3.4 Het hof stelt, net als de rechtbank, voorop dat de rechter bij zijn onderzoek of er grond voor vernietiging van een arbitraal vonnis bestaat, de nodige terughoudendheid moet betrachten, onder meer omdat een vernietigingsprocedure niet mag worden gebruikt als een verkapt hoger beroep en, voorts, het algemeen belang bij een effectief functionerende arbitrale rechtspleging meebrengt dat de burgerlijke rechter slechts in sprekende gevallen dient in te grijpen in arbitrale beslissingen (vgl. HR 9 januari 2004, NJ 2005, 190).
3.5 De eerste grief stelt de vraag aan de orde of kan worden gezegd, zoals de rechtbank heeft overwogen, dat arbiters meer hebben toegewezen dan [appellant] had gevorderd. De rechtbank heeft dit oordeel hierop gebaseerd dat [appellant] in de arbitrale procedure aanvankelijk (bij memorie van eis) zijn vordering ter zake van herstel of waardevermindering onvoorwaardelijk heeft ingesteld maar deze later (bij memorie van repliek) tot een (al dan niet deels) voorwaardelijke vordering heeft gemaakt, doch arbiters zijn uitgegaan van de vordering zoals deze aanvankelijk (onvoorwaardelijk) is ingesteld en deze ook onvoorwaardelijk heeft toegewezen. [appellant] bestrijdt dit oordeel met een viertal subgrieven, die hierna achtereenvolgens aan de orde komen.
3.6 Voor zover [appellant] heeft betoogd dat Astra te dezer zake een aanvullend vonnis had moeten verzoeken alvorens vernietiging te kunnen vorderen, faalt zijn betoog. Voor een verzoek tot een aanvullend vonnis als bedoeld in artikel 1065 lid 6 jº artikel 1061 lid 1 Rv is slechts plaats indien het scheidsgerecht heeft nagelaten uitspraak te doen omtrent een of meer zaken die aan zijn oordeel waren onderworpen, dat wil zeggen geen uitspraak heeft gedaan op een of meer delen van het gevorderde. Vaststaat dat arbiters op de vordering waar het hier om gaat wel uitspraak hebben gedaan, zij het dat zij daarbij volgens Astra meer hebben toegewezen dan gevorderd.

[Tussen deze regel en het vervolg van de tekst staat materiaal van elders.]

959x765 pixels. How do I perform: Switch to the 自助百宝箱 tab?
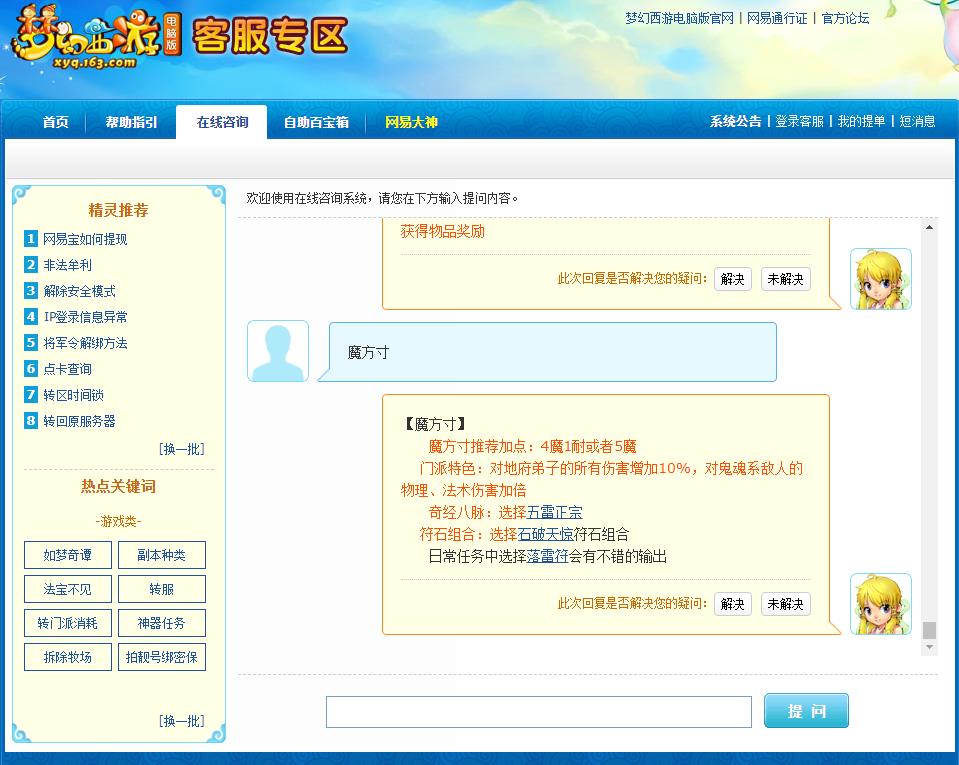point(317,122)
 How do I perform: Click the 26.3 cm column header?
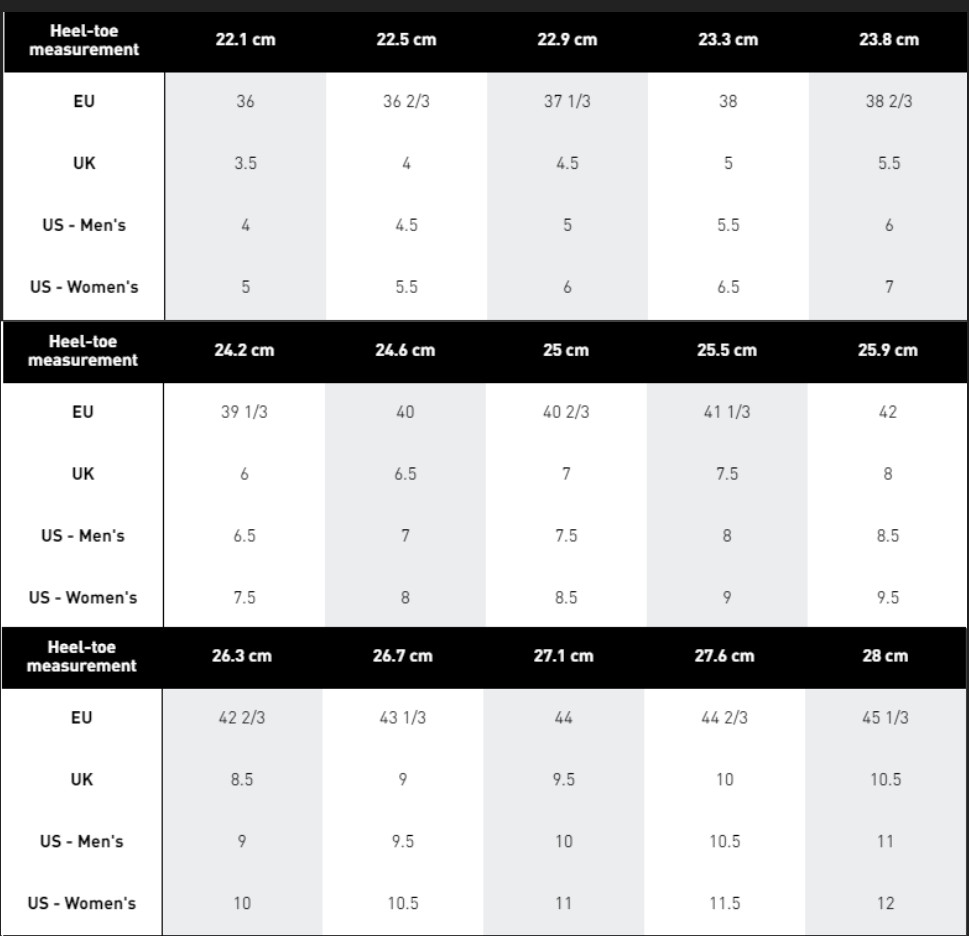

3.7 [appellant] heeft in dit verband tevens betoogd dat arbiters niet meer of anders hebben toegewezen dan was gevorderd. Vaststaat dat arbiters de vordering van [appellant] in het arbitraal vonnis kennelijk als onvoorwaardelijk ingesteld hebben begrepen (zie hiervoor onder 3.1 sub (vii), (xiii) en (xv)) en, blijkens het dictum, kennelijk ook aldus hebben toegewezen. Dit betekent dat, zoals de rechtbank heeft overwogen, meer is toegewezen dan was gevorderd. Daaraan doet niet af of, zoals [appellant] heeft betoogd, de vordering slechts voor een deel dan wel voor het geheel voorwaardelijk is gemaakt.

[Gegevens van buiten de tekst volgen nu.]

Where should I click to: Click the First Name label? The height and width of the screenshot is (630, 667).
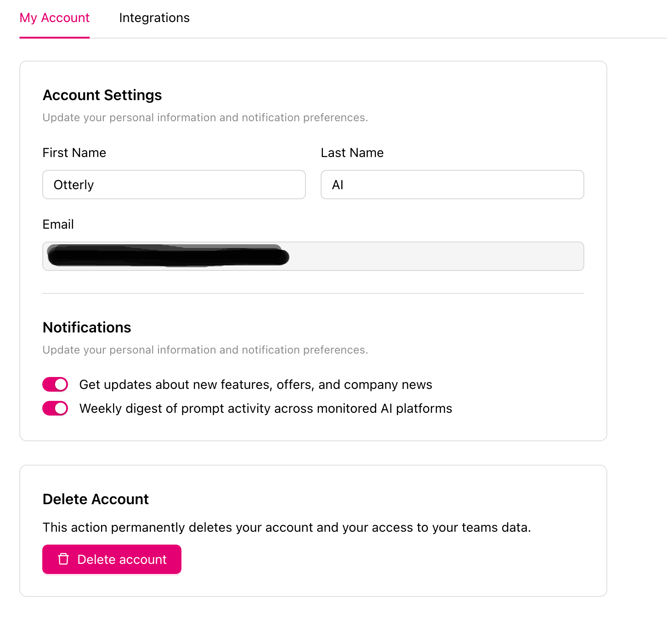[74, 153]
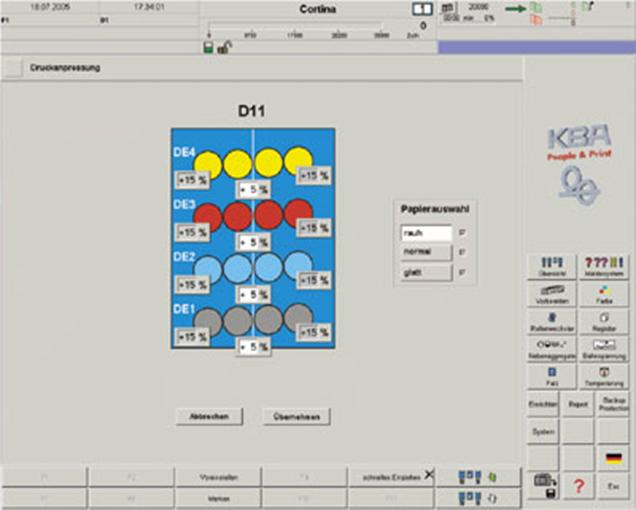Open help with the red question mark
This screenshot has height=510, width=636.
pyautogui.click(x=577, y=486)
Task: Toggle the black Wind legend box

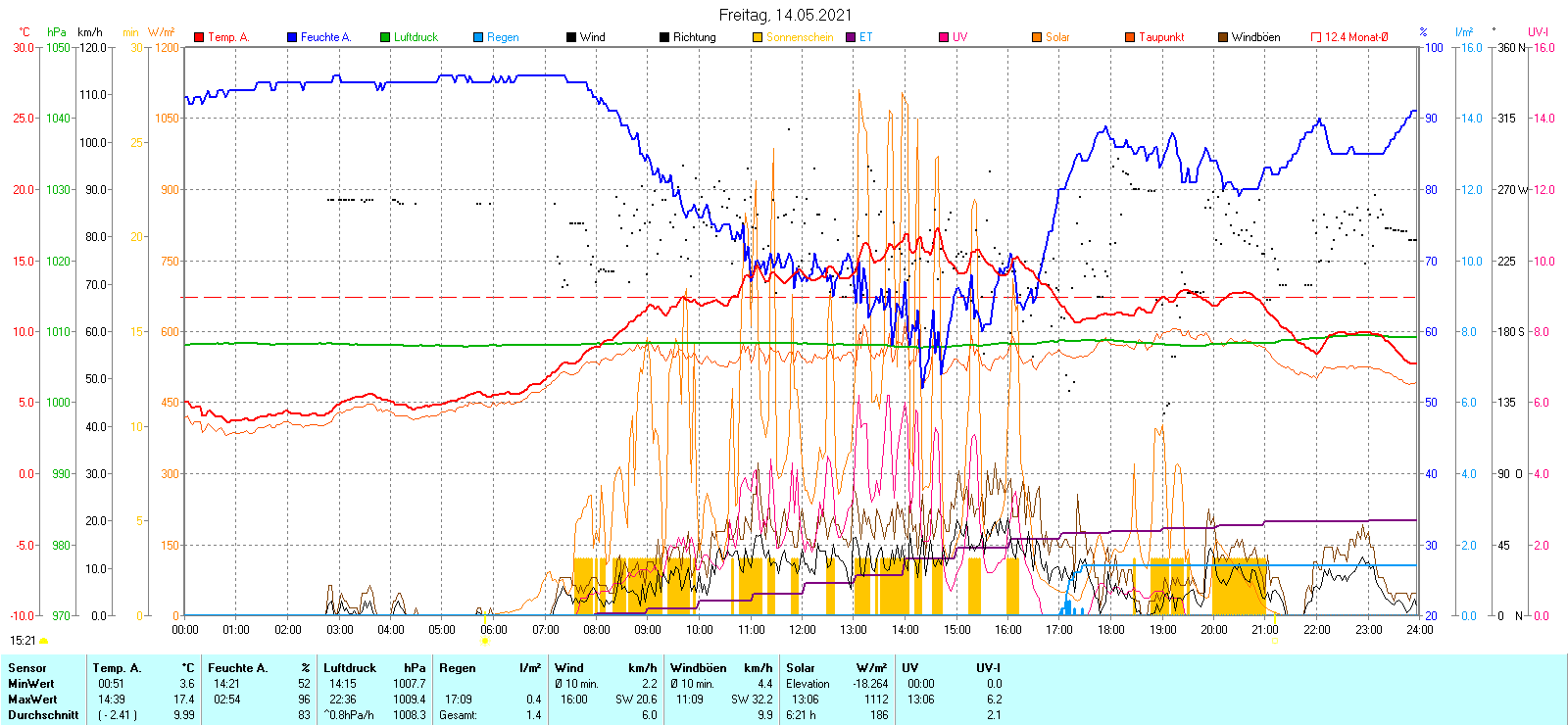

3.8 Voor zover [appellant] meer subsidiair - te weten voor het geval dat geen aanvullend vonnis hoefde te worden verzocht en dat ervan moet worden uitgegaan dat meer is toegewezen dan is gevorderd – heeft betoogd dat het arbitraal vonnis op de voet van artikel 1065 lid 5 Rv gedeeltelijk moet worden vernietigd, kan het hof hem ook daarin niet volgen. Voor een partiële vernietiging is in dit geval nodig dat hetgeen meer is toegewezen kan worden gescheiden van het overige gedeelte van het vonnis. Zonder nader feitelijk onderzoek, waarvoor in het kader van het onderhavige geding geen plaats is, is echter onvoldoende helder waar die scheiding in het onderhavige geval zou moeten worden getrokken, zodat voor toepassing van de genoemde bepaling geen grond bestaat.

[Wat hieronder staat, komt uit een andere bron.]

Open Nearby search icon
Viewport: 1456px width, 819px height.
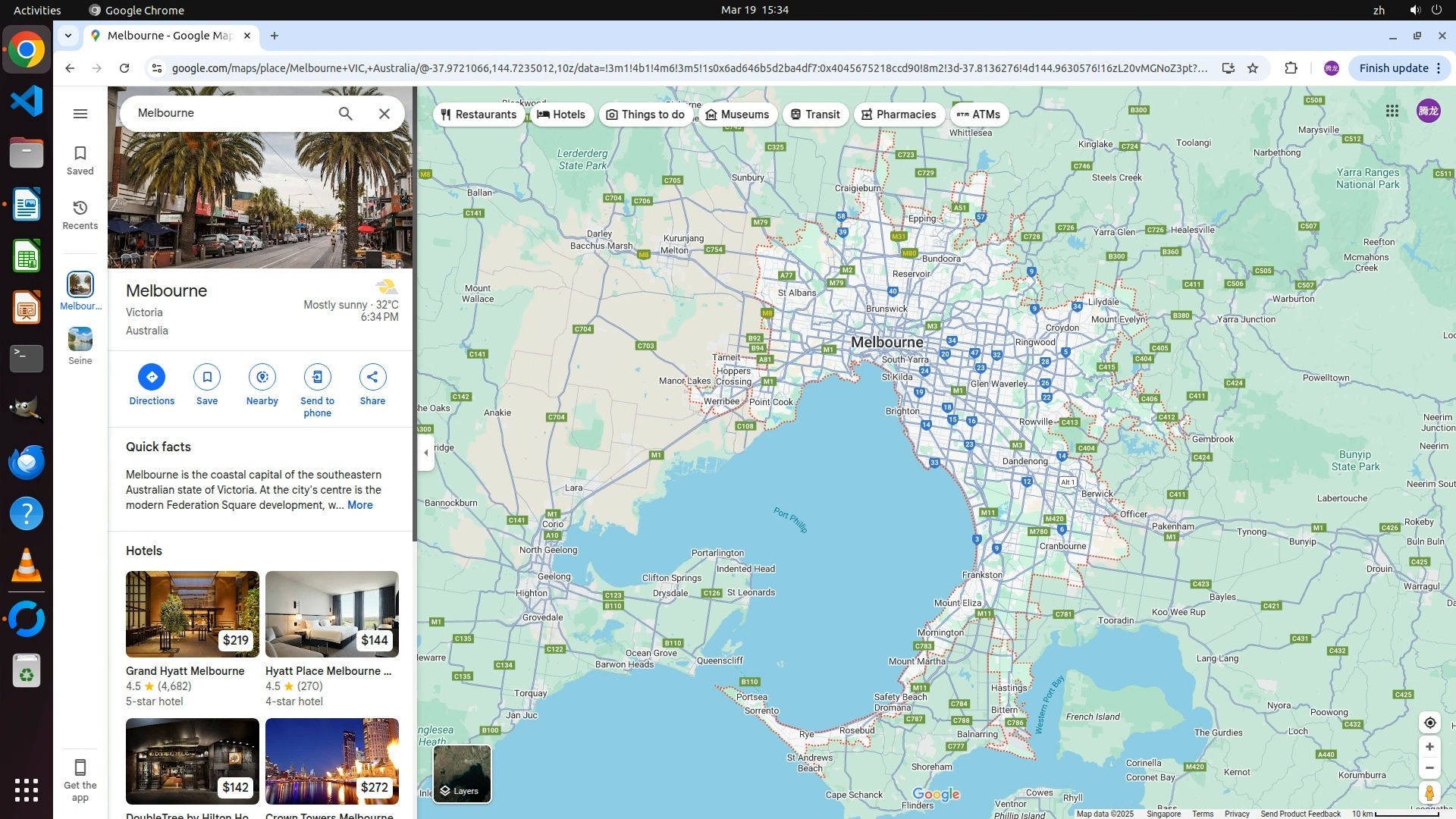tap(262, 377)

3.9 [appellant] heeft ten slotte betoogd dat geen sprake is van een motiveringsgebrek op dit punt in het arbitraal vonnis, zodat het beroep van Astra op artikel 1065 lid 1 aanhef en sub d Rv dient te worden afgewezen. Deze subgrief mist feitelijke grondslag. Astra heeft geen vernietiging van het arbitraal vonnis op deze grond gevorderd en evenmin heeft de rechtbank de klacht van Astra op dit punt met een verwijzing naar deze bepaling gehonoreerd.
3.10 De conclusie is dat grief 1 in al zijn onderdelen faalt.
3.11 De tweede grief stelt de vraag aan de orde of kan worden gezegd, zoals de rechtbank heeft overwogen, dat arbiters niet aan het beroep op schuldeisersverzuim voorbij hadden mogen gaan. De rechtbank heeft dit oordeel hierop gebaseerd dat Astra zowel bij memorie van antwoord als bij memorie van dupliek een beroep heeft gedaan op schuldeisersverzuim aan de zijde van [appellant] maar dat arbiters hierop ten onrechte niet zijn ingegaan. [appellant] bestrijdt dit oordeel met een viertal subgrieven, die hierna achtereenvolgens aan de orde komen.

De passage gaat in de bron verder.